Pixel coordinate grounding data:
________________________
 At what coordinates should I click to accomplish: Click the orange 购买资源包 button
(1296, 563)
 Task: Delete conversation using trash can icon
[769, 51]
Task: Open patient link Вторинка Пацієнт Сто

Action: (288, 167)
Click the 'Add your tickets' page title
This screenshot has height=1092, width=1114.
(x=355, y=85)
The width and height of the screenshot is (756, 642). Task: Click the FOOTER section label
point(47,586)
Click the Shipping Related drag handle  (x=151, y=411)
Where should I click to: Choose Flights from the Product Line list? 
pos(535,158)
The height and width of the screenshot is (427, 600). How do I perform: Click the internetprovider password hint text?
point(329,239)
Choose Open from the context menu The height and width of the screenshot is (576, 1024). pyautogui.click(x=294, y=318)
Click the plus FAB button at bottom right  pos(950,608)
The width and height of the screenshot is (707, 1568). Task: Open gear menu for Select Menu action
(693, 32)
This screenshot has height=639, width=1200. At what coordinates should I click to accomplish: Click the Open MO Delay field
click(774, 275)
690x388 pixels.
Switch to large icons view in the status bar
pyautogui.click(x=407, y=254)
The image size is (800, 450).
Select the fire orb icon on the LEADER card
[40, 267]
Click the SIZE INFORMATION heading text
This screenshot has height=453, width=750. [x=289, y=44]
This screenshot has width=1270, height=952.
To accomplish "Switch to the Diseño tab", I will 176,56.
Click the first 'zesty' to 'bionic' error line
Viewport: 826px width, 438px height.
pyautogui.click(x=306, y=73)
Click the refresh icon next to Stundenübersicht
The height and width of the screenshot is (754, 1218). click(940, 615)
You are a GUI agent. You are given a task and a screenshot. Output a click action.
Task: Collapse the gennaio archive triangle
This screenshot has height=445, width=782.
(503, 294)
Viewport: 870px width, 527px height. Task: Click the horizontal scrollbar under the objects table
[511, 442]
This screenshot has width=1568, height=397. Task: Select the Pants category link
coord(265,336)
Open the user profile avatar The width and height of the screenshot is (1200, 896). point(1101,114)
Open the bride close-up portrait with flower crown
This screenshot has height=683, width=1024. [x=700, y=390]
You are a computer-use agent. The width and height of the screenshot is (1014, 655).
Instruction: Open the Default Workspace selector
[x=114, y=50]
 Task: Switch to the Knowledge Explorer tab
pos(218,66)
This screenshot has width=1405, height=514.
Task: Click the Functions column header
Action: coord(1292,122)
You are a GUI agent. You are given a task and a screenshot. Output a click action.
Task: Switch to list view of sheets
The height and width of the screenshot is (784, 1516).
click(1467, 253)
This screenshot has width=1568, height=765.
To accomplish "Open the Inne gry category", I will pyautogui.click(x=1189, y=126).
________________________
__Directions for this task__
All that is wanted is an exact copy of the lines above from the one with "This screenshot has height=445, width=782." through the one with "This screenshot has width=1568, height=765.", with both ends included.

__Result for this task__
This screenshot has height=445, width=782.
(503, 294)
Viewport: 870px width, 527px height. Task: Click the horizontal scrollbar under the objects table
[511, 442]
This screenshot has width=1568, height=397. Task: Select the Pants category link
coord(265,336)
Open the user profile avatar The width and height of the screenshot is (1200, 896). point(1101,114)
Open the bride close-up portrait with flower crown
This screenshot has height=683, width=1024. [x=700, y=390]
You are a computer-use agent. The width and height of the screenshot is (1014, 655).
Instruction: Open the Default Workspace selector
[x=114, y=50]
 Task: Switch to the Knowledge Explorer tab
pos(218,66)
This screenshot has width=1405, height=514.
Task: Click the Functions column header
Action: coord(1292,122)
You are a GUI agent. You are given a task and a screenshot. Output a click action.
Task: Switch to list view of sheets
The height and width of the screenshot is (784, 1516).
click(1467, 253)
This screenshot has width=1568, height=765.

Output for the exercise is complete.